■ Required task 1 ■
Do the following statements agree with the hip-hop and 2016 election article? Answer yes or no for each and quote the article's deciding words. (a) Lil B backed Clinton as early as 2014. (b) Diddy led the "Vote or Die" campaign in 2008. (c) Charlamagne Tha God co-hosts one of the most popular hip-hop radio shows in America.
■ Required task 2 ■
In the listing, swap "icon" for "symbol" and leave everything else unchanged. Begin at the line that has "The image size is (575, 391)." and stop after the line that has "Looking at the screenshot, I should [x=47, y=265].", and give back only those lines.

■ Text passage ■
____

Hip-hop artists reflect on 2016 in exclusive interviews with CNN

Editor’s Note: This article contains profanity that some may find offensive.

Washington CNN —  

When it comes to the hip-hop vote in 2016, Newton’s law of energy seems to apply: A campaign at rest will remain at rest unless acted on by an unbalanced force.

The unbalanced force in this case is Donald Trump, whose name for years was invoked to signify wealth and power in hip-hop lyrics, but who is now driving artists who had supported Vermont Sen. Bernie Sanders back toward Hillary Clinton.

Enthusiasm for Sanders during the Democratic primary drove energy away from Clinton, often putting her on the defense over issues like criminal justice reform, her ties to Wall Street and her position as a longstanding leader in the Democratic establishment.

Rappers like Lil B, who backed Clinton as early as 2014 in an anthem dedicated to former President Bill Clinton, jumped ship to rally behind the Vermont Senator, who consistently won the majority of young voters throughout the primary.

But now a very public, impassioned and often bitter rejection of Donald Trump from the hip-hop community, has been driving energy back to Clinton.

“I will be voting for Hillary yes!!! If not bernie then her,” Lil B texted CNN earlier this month. “Even tho I am republican cuz im a businessman but my views and heart are democratic and for the people.”

That’s not a universal opinion in the hip-hop community. Diddy, who led the “Vote or Die” campaign in 2004, criticized Clinton in September and said that until she directly engages with the black community, people need to “hold” their votes.

But Charlamagne Tha God, who co-hosts one of the most popular hip-hop radio shows in America, told CNN that with Trump as the GOP nominee, people “can’t afford” not to vote for for the Democrat.

____

■ Stored rows ■

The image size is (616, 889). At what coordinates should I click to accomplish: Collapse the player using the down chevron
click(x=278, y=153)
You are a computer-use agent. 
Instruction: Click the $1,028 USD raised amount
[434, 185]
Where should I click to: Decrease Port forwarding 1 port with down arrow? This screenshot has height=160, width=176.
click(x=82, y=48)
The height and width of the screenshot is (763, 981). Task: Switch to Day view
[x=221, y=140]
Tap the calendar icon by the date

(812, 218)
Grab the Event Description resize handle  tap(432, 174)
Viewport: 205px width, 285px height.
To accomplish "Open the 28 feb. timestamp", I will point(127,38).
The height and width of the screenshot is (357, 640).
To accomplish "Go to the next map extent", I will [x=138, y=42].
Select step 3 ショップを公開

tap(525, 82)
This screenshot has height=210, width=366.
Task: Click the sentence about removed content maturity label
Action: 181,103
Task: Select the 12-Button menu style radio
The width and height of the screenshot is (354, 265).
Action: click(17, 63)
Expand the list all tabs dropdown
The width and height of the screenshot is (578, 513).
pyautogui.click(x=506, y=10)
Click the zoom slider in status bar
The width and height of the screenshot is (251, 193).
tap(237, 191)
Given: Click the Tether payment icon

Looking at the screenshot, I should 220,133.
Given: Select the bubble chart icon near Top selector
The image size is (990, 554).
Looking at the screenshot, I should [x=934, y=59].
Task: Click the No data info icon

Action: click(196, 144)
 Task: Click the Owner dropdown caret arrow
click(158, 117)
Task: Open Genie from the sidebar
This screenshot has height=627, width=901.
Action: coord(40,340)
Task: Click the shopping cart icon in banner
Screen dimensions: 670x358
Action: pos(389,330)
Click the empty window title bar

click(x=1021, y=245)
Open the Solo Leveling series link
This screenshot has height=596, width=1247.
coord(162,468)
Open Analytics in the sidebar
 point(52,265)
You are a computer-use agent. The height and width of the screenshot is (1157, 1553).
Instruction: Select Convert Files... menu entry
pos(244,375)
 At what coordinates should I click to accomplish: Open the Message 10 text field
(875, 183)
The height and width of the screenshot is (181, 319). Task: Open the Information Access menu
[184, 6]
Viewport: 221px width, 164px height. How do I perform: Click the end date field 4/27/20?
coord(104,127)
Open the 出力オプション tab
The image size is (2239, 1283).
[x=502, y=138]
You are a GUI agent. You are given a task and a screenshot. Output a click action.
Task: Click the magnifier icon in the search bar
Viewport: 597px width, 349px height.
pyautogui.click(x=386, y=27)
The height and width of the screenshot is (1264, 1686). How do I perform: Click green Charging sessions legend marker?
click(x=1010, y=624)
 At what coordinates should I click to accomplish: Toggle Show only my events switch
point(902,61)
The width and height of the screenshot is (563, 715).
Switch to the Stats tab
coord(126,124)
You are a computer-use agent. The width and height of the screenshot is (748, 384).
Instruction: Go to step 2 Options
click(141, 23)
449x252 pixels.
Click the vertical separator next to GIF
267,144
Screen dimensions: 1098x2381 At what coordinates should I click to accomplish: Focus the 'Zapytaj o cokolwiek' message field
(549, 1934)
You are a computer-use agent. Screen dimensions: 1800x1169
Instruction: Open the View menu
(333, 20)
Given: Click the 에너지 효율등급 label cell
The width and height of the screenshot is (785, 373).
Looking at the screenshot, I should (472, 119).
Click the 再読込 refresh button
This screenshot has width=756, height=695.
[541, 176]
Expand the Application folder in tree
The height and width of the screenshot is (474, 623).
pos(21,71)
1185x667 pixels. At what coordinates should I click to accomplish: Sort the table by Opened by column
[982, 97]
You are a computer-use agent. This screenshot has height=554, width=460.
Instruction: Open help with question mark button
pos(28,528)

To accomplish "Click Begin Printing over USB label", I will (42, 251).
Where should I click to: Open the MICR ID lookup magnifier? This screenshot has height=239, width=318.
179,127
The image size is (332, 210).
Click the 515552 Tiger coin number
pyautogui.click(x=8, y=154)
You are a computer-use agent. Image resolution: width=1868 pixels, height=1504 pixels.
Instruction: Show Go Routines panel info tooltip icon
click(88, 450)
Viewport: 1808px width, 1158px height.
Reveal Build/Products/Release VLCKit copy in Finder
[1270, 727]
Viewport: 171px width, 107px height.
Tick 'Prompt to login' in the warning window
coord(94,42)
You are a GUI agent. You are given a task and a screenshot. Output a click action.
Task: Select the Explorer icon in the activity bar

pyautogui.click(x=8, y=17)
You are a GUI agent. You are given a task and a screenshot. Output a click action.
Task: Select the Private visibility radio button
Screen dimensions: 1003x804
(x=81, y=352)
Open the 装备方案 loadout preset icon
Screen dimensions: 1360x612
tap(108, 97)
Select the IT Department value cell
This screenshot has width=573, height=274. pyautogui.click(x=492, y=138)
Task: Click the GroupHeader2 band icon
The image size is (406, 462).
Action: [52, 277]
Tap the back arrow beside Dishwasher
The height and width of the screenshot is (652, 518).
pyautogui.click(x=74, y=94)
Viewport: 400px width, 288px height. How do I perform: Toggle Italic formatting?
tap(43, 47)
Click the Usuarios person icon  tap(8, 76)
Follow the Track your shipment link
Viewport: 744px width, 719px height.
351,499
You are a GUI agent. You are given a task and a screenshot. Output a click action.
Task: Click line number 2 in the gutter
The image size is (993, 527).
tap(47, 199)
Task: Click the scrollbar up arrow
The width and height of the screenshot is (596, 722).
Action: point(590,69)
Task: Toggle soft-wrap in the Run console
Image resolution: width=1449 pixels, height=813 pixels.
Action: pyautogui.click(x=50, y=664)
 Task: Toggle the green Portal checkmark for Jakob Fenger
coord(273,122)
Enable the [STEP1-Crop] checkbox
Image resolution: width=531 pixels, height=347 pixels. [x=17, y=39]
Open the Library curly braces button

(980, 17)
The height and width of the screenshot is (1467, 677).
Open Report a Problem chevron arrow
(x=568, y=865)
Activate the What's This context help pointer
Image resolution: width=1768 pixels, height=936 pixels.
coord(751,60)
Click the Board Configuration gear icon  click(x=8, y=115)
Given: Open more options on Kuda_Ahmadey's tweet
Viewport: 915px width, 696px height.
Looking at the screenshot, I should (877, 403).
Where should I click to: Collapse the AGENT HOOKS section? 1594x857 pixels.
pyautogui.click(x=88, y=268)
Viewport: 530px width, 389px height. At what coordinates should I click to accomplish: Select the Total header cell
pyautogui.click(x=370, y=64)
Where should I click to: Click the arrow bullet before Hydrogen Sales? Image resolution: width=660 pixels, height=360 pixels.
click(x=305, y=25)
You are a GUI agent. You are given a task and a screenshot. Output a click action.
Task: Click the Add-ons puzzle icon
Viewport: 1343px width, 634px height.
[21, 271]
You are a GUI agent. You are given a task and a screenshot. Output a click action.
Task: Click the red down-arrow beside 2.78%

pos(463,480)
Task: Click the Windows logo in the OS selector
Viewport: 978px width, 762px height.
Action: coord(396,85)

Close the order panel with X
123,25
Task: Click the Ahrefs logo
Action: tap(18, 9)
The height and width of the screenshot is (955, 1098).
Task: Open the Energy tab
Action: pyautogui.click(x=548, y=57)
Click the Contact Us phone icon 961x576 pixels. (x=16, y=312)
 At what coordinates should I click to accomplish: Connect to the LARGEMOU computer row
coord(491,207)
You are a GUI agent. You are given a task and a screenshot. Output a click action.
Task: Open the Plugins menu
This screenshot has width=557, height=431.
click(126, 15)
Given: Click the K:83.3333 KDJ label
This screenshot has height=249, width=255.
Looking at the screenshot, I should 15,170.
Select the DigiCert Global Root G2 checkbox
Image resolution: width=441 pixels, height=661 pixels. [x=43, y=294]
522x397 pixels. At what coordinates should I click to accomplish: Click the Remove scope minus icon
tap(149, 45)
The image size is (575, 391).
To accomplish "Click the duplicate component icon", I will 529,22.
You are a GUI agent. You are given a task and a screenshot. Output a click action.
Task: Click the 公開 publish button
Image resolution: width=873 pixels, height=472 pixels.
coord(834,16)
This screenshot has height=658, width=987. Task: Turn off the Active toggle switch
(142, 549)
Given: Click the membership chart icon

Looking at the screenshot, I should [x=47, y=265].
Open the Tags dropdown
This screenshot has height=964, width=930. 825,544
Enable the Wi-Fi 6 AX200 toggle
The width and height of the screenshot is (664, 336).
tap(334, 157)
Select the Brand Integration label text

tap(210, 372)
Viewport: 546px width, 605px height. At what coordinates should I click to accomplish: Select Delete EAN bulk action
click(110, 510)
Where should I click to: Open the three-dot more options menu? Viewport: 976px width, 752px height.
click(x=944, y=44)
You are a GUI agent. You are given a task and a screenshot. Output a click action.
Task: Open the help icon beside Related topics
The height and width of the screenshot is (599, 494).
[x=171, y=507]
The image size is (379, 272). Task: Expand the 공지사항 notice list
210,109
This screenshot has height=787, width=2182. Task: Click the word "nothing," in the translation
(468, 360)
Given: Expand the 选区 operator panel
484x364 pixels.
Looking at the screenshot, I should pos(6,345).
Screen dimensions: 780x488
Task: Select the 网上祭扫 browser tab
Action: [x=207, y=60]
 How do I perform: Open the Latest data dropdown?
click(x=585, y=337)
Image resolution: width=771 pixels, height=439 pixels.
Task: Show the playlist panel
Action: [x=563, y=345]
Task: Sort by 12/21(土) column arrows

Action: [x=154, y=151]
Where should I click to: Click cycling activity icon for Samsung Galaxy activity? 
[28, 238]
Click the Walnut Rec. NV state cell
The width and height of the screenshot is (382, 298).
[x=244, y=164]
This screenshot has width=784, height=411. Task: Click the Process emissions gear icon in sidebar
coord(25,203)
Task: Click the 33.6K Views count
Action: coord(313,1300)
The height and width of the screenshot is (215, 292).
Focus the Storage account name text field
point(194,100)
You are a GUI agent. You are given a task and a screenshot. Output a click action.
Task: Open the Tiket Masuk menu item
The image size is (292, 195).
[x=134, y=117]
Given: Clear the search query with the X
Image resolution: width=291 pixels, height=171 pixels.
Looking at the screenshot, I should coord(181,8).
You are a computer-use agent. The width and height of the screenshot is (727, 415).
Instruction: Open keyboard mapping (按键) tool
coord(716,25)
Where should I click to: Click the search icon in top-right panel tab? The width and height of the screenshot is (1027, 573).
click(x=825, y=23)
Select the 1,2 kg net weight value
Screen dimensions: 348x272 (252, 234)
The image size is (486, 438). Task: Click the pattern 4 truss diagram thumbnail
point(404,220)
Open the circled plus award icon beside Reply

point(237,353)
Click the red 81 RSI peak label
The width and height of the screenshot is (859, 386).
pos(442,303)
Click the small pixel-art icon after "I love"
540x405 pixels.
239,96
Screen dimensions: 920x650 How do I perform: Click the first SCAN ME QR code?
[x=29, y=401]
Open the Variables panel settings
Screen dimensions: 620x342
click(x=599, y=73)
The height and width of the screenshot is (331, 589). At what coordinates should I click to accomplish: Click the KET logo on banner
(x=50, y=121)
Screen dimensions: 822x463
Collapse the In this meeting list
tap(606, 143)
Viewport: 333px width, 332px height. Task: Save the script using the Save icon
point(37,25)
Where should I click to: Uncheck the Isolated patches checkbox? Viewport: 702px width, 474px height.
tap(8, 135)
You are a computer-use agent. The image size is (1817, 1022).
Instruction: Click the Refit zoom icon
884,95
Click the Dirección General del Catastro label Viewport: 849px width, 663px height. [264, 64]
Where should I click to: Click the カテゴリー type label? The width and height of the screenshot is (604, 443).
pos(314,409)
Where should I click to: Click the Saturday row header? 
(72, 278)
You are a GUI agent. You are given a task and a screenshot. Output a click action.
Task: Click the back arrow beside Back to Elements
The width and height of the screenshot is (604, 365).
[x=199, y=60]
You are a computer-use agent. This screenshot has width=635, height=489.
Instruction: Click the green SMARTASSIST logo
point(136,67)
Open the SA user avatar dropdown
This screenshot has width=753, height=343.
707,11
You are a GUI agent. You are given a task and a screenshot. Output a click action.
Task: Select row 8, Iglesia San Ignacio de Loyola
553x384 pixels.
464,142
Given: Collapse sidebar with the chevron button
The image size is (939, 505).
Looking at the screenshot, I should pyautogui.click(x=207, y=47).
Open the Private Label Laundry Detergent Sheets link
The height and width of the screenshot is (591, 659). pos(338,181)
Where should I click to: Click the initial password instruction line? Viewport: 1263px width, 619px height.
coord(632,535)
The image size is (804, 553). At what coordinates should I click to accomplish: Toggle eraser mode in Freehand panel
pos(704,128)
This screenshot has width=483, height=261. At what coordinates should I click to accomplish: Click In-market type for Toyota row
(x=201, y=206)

____

■ Expected answer 1 ■
(a) Yes: "who backed Clinton as early as 2014 in an anthem dedicated to former President Bill Clinton"
(b) No: "who led the “Vote or Die” campaign in 2004"
(c) Yes: "who co-hosts one of the most popular hip-hop radio shows in America"

■ Expected answer 2 ■
The image size is (575, 391).
To accomplish "Click the duplicate component symbol", I will 529,22.
You are a GUI agent. You are given a task and a screenshot. Output a click action.
Task: Click the 公開 publish button
Image resolution: width=873 pixels, height=472 pixels.
coord(834,16)
This screenshot has height=658, width=987. Task: Turn off the Active toggle switch
(142, 549)
Given: Click the membership chart symbol

Looking at the screenshot, I should [x=47, y=265].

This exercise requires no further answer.